What is Parkinson's disease?
Parkinson's disease is the second most common neurodegenerative disease affecting seven million people worldwide with a projected doubling in cases by 2040. A major bottleneck in conducting clinical trials for disease modification is the identification of patients at the earliest stages of the disease development (pathogenesis) and the exclusion of other diseases with similar symptoms (mimics).
Parkinson's disease starts more than ten years before patients come to the clinic with symptoms because their brain cells fail to handle a small protein called alpha-synuclein. This leads to the formation of abnormal clumps of alpha-synuclein which damage vulnerable nerve cells, causing the familiar movement disorder and often dementia. By the time people are diagnosed with Parkinson's disease, most of these vulnerable nerve cells have already died and alpha-synuclein clumps have formed in many brain regions.
Collectively our studies demonstrate how fundamental investigations in alpha-synuclein biology can be translated into a biomarker for clinical application, in this case for the identification and stratification of Parkinson's risk. A screening test that could be implemented at scale to identify the disease process early is imperative for the eventual instigation of targeted therapies as is currently done with screening programmes for common types of cancer. - Professor George Tofaris
It would be useful if there was a way to predict whether the pathways that handle alpha-synuclein are impaired before the onset of Parkinson's symptoms. This could help clinicians to identify people most likely to benefit from disease-modifying therapies when they become available.
How can we test for Parkinson's?
Reporting in JAMA Neurology, Shijun Yan and colleagues in the Tofaris lab revealed the promise of measuring a subtype of extracellular vesicles to identify changes in alpha-synuclein in people who are likely to develop Parkinson's disease. Extracellular vesicles are nanoparticles that are released by all cell types and circulate in biofluids including blood, transporting molecular signals between cells.
Using an improved antibody-based assay developed by the research group, the test involves isolating those extracellular vesicles originating from nerve cells from blood, and then measuring their alpha-synuclein content. Professor George Tofaris explains: 'A robust assay is crucial because neuronally-derived extracellular vesicles constitute less than 10% of all circulating vesicles, and ~99% of alpha-synuclein in blood is released from peripheral cells, mostly red blood cells'. The test is explained in the animation below.

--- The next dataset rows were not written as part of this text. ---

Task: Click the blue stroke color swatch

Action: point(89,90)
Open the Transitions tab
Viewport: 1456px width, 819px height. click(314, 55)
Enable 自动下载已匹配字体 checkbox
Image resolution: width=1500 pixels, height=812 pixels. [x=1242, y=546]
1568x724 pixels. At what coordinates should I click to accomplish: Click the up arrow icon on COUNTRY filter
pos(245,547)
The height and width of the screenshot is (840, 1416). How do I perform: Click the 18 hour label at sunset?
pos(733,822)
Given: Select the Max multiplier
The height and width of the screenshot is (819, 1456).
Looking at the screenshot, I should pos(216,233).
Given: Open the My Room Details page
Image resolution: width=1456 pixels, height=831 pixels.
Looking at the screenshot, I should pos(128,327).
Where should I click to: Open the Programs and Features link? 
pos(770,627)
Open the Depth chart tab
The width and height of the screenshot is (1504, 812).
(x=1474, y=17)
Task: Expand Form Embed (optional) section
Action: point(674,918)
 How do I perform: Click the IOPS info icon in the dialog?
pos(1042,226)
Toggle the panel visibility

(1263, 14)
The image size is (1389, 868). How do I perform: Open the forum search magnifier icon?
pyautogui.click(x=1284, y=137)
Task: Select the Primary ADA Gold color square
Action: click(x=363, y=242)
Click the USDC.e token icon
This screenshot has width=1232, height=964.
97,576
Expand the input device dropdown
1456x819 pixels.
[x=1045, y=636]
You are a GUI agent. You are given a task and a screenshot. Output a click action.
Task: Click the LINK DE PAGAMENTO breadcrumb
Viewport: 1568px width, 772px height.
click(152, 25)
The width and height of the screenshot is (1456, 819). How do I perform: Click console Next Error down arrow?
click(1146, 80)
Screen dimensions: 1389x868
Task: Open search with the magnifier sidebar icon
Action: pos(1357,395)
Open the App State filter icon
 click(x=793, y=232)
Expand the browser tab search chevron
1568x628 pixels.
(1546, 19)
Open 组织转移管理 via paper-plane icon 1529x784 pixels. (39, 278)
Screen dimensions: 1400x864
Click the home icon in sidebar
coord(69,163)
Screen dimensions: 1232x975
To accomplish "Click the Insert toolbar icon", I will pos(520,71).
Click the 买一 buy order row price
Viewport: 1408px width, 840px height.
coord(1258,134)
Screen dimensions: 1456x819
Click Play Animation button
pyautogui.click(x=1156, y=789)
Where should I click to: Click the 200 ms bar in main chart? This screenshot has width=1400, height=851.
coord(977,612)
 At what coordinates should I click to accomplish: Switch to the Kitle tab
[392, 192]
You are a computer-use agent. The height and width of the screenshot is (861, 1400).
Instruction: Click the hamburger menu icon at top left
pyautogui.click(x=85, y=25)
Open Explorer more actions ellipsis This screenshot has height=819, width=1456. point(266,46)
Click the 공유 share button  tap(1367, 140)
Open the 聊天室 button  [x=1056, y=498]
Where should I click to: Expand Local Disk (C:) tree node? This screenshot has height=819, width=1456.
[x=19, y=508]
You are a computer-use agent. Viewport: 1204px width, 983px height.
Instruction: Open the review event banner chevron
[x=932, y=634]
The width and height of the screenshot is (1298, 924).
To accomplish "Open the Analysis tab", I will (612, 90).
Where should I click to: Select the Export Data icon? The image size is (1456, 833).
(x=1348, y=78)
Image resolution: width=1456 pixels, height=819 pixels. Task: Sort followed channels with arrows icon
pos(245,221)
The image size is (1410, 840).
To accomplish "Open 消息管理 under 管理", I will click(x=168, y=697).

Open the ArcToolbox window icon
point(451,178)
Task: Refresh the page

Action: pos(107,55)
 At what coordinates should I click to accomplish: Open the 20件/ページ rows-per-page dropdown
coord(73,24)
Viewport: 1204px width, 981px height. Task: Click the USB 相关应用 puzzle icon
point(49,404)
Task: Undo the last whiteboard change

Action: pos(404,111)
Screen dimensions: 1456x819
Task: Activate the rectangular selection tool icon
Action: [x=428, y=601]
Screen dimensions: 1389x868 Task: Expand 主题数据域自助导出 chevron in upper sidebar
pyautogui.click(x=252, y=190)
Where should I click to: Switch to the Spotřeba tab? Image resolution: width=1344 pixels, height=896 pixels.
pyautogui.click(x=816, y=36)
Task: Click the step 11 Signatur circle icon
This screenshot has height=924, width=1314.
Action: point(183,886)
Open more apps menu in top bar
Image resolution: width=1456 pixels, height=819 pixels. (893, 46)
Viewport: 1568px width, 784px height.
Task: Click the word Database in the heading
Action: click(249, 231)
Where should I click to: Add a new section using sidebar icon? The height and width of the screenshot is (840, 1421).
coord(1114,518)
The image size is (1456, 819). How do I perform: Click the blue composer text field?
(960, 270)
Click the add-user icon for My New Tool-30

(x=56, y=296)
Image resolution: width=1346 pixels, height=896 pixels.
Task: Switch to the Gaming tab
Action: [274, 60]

In the first study of its kind, the team looked at 365 at-risk individuals from four clinical cohorts (Oxford Discovery, Marburg, Cologne and the US-based Parkinson's Progression Markers Initiative), 282 healthy controls and 71 people with genetic or sporadic Parkinson's disease. They found that those with the highest risk of developing Parkinson's (more than 80% probability based on research criteria) had a two-fold increase in alpha-synuclein levels in neuronal extracellular vesicles and the test could accurately differentiate them from those with low risk (less than 5% probability) or healthy controls. Overall, the test could distinguish an individual with high risk of developing Parkinson's from a healthy control with 90% probability.
These findings indicate that the blood test, together with a limited clinical assessment, could be used to screen and identify people who are at high risk of getting the disease. In further analysis, the test could also identify those who had evidence of neurodegeneration detected by imaging, or pathology detected by a spinal fluid assay, but had not yet developed a movement disorder or dementia.
In a small subgroup of 40 people who went on to develop Parkinson's and related dementia, the blood test was positive in more than 80% of cases up to as much as seven years before the diagnosis. In this group, there was a trend for higher levels of alpha-synuclein in neuronal extracellular vesicles in the blood to be associated with lower alpha-synuclein in the spinal fluid, and a longer interval before the onset of the main symptoms of Parkinson's disease. This suggests that the nerve cells may protect themselves by packaging excess alpha-synuclein in extracellular vesicles which are then released in the blood.
The research builds on earlier findings by the Tofaris lab, also confirmed in the current study, showing that the biomarker is increased in patients with Parkinson's disease but not in other Parkinson's-like conditions.
The Tofaris lab, which is part of the Nuffield Department of Clinical Neurosciences and based in the Kavli Institute for Nanoscience Discovery, previously delineated the pathway which targets alpha-synuclein for destruction inside nerve cells. This pathway may also direct alpha-synuclein outside cells in extracellular vesicles, when intracellular protein turnover is inefficient in conditions such as ageing and Parkinson's disease.